The Supreme Court today quietly helped shatter a glass ceiling you may not have known existed by appointing the first female special master in the Supreme Court's history. She's Kristin Linsley Myles of San Francisco, litigation partner in the firm Munger, Tolles & Olson and a former law clerk to Justice Antonin Scalia. Myles could not be reached for comment.
She was named special master in the case of South Carolina v. North Carolina, which comes to the Court under its original jurisdiction. That little-known category of cases involves disputes between states, in which the dispute goes to the Supreme Court first, not last, and without the factfinding or review of any lower court. As a result, the Court appoints a special master to review facts, hear testimony, and report to the Court with recommendations, which the justices accept, reject or modify. The Court has been naming special masters since 1791.

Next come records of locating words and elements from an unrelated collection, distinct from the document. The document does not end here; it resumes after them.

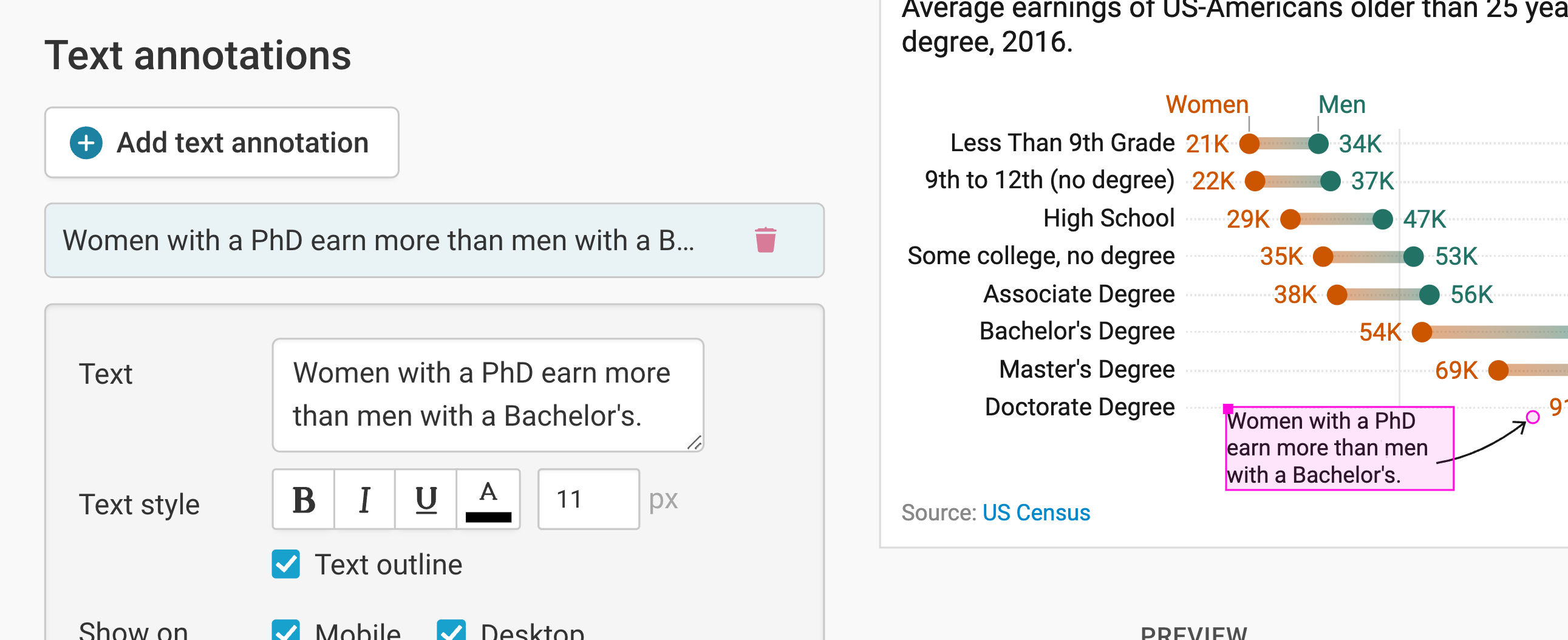The width and height of the screenshot is (1568, 640).
Task: Click the font size input showing 11
Action: [588, 500]
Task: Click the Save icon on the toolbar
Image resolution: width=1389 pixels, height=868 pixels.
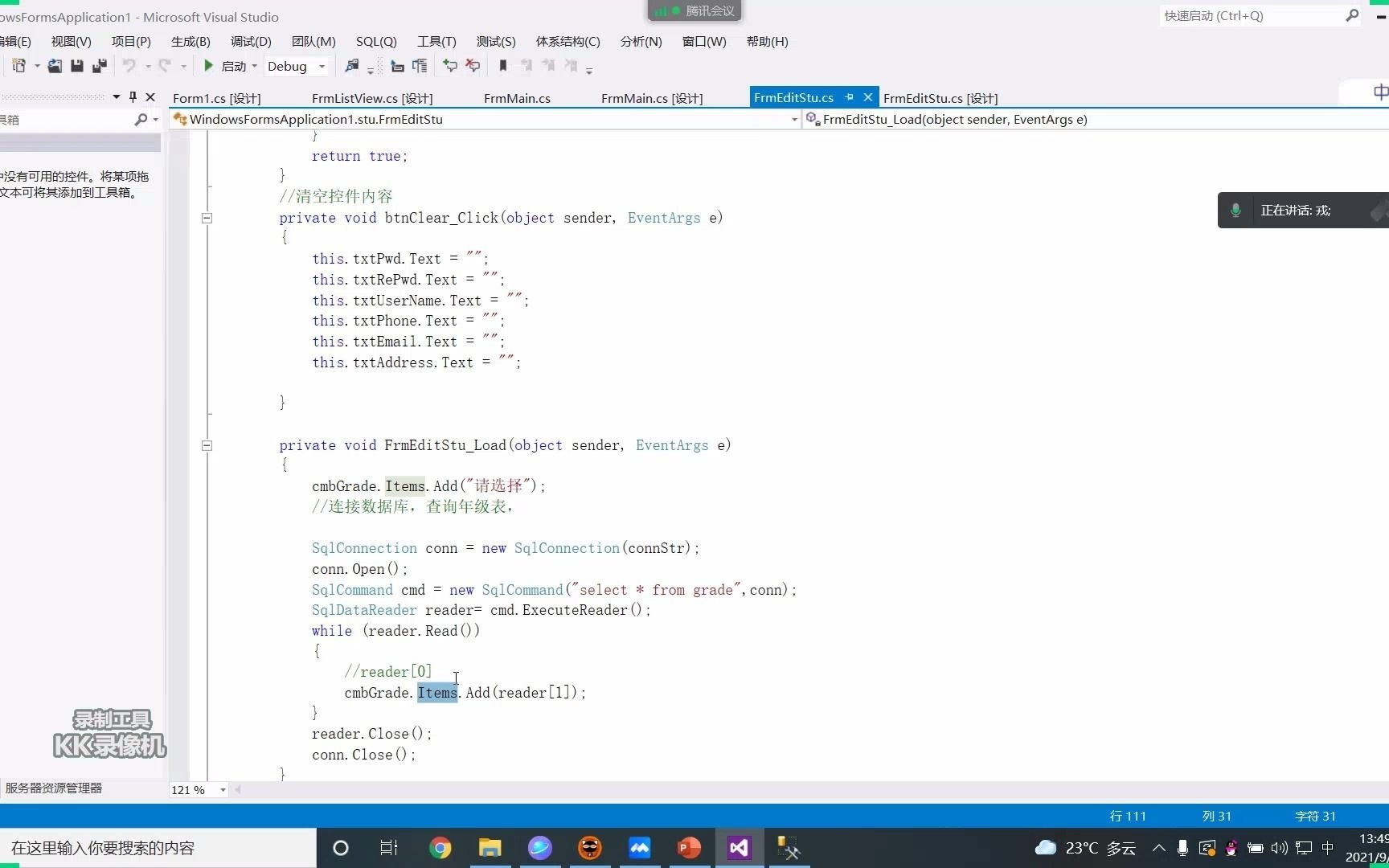Action: [77, 66]
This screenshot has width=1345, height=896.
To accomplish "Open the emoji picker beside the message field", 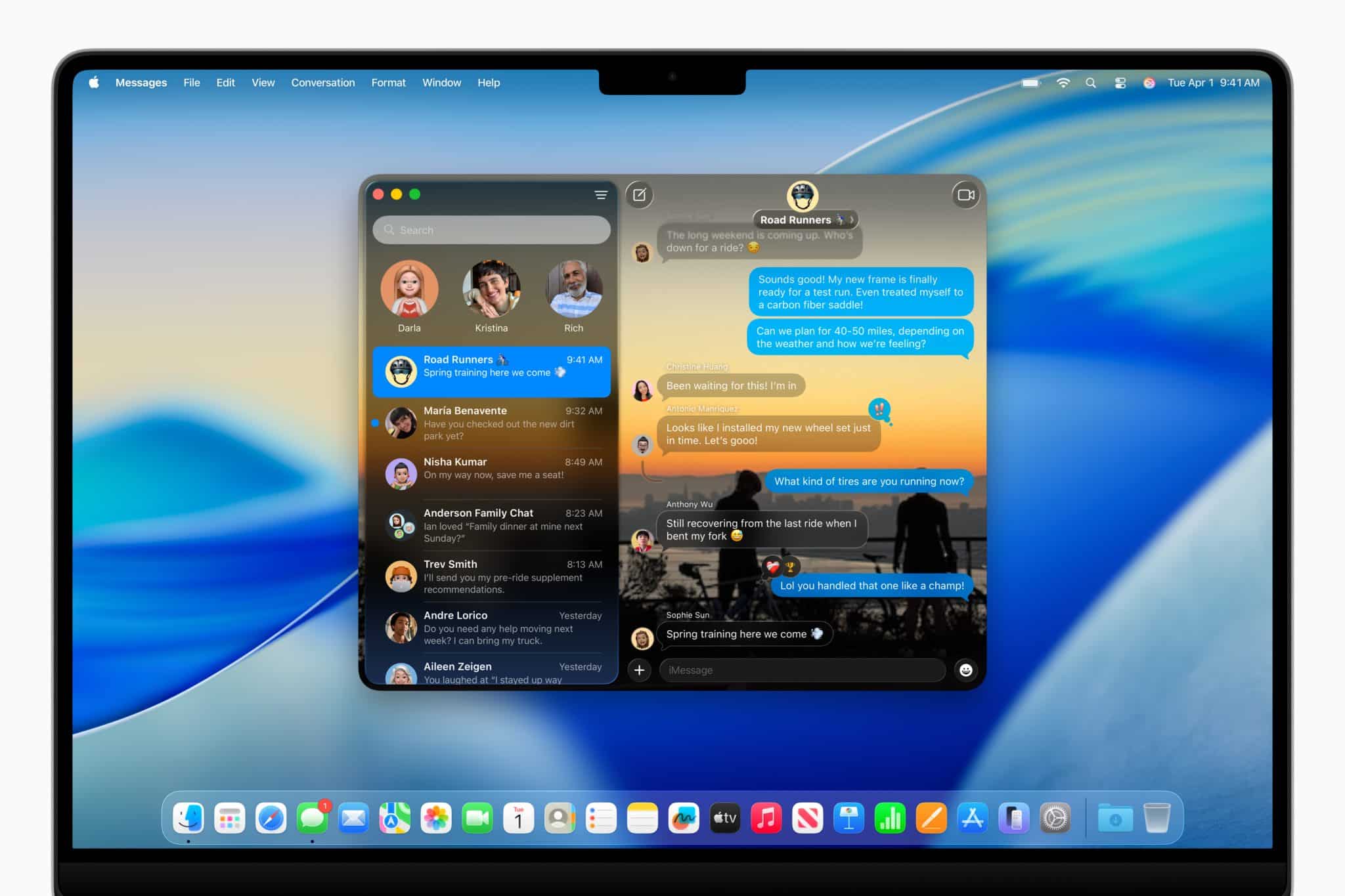I will [964, 670].
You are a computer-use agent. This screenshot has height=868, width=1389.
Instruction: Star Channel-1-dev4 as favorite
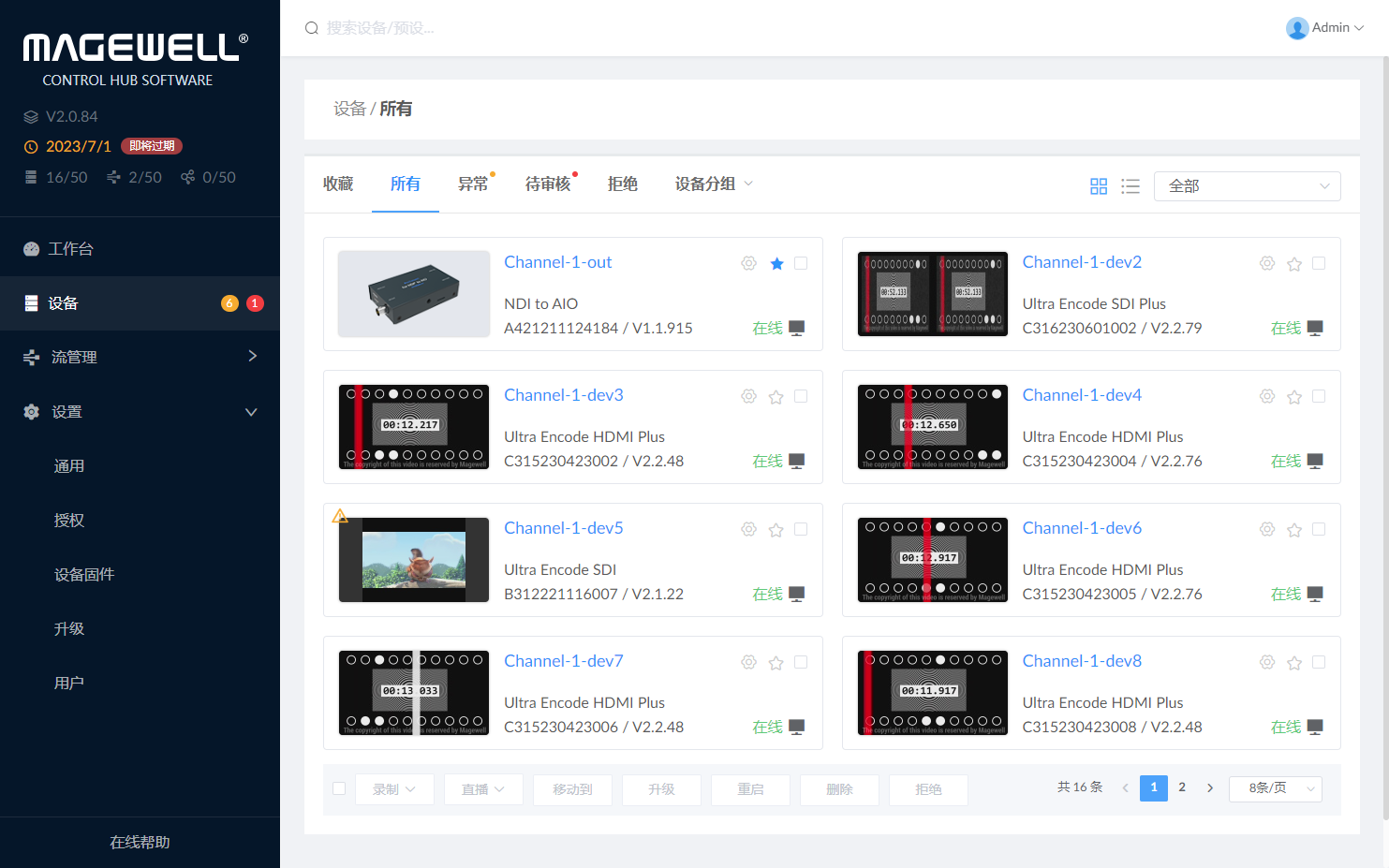[x=1294, y=397]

It's an important but not high-profile job that used to go primarily to retired or senior federal judges. But with more senior judges taking on heavy caseloads in their former courts, the high court has turned to private attorneys or law professors all male, until today. A 2002 University of Minnesota Law Review article on the role of the special master, entitled "Lurking in the Shadow of the Judicial Process," took the Court to task for the dearth of women or minorities in the ranks of special masters. (The late former solicitor general Wade McCree is the only African-American special master in history, according to the article.)
South Carolina Attorney General Henry McMaster filed the complaint that is now before the Court, describing it as a "water war" on his web site. He asserts that North Carolina is taking more than its fair share of water from the Catawba River, which begins in North Carolina and flows into South Carolina. The river, says McMaster, is essential to economic development, recreation and hydroelectric power in his state.